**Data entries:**
○ ○ ○ ○ ○ ○ ○
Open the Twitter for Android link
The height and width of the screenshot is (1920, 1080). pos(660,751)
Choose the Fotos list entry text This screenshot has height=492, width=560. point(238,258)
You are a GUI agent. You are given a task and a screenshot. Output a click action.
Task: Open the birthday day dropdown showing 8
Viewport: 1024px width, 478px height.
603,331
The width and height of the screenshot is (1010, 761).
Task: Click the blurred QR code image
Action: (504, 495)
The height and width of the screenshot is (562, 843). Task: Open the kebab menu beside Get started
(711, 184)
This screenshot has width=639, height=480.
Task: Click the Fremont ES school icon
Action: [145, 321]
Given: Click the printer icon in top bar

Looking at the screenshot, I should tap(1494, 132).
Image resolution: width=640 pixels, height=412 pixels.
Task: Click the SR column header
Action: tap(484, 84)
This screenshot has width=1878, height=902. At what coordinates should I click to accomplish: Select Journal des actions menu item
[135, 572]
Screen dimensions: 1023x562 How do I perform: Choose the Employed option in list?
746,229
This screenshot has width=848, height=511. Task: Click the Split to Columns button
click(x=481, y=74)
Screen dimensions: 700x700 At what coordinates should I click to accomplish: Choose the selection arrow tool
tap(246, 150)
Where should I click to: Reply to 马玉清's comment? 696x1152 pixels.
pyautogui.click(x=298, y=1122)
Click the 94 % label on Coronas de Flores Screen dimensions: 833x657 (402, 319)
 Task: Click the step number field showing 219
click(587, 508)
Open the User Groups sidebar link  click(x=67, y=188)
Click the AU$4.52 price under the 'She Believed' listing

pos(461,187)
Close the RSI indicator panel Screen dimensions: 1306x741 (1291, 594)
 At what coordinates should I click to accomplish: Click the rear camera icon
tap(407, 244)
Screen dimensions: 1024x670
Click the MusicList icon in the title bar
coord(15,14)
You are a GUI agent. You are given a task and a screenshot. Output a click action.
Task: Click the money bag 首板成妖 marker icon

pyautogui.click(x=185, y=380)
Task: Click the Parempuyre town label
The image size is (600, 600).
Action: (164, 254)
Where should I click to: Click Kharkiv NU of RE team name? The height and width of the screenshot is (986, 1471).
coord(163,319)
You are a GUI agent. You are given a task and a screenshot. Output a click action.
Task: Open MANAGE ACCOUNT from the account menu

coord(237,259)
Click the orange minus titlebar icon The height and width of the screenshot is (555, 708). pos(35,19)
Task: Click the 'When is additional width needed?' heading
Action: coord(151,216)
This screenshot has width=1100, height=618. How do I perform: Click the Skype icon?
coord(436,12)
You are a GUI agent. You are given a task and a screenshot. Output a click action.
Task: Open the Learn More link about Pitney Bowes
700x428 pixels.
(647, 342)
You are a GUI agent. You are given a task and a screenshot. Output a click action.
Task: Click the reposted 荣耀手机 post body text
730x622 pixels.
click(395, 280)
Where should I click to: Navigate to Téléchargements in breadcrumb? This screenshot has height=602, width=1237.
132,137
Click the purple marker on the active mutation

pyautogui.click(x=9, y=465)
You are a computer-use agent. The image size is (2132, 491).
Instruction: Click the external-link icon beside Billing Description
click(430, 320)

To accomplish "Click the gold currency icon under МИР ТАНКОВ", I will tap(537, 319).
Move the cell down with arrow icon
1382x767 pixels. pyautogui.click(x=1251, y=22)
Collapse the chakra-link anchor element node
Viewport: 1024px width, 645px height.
○ ○ ○ ○ ○ ○ ○
Nothing but lines that contain "label" should appear in the answer. Copy each from the records.

**RESULT BELOW:**
Click the 94 % label on Coronas de Flores Screen dimensions: 833x657 (402, 319)
Task: Click the Parempuyre town label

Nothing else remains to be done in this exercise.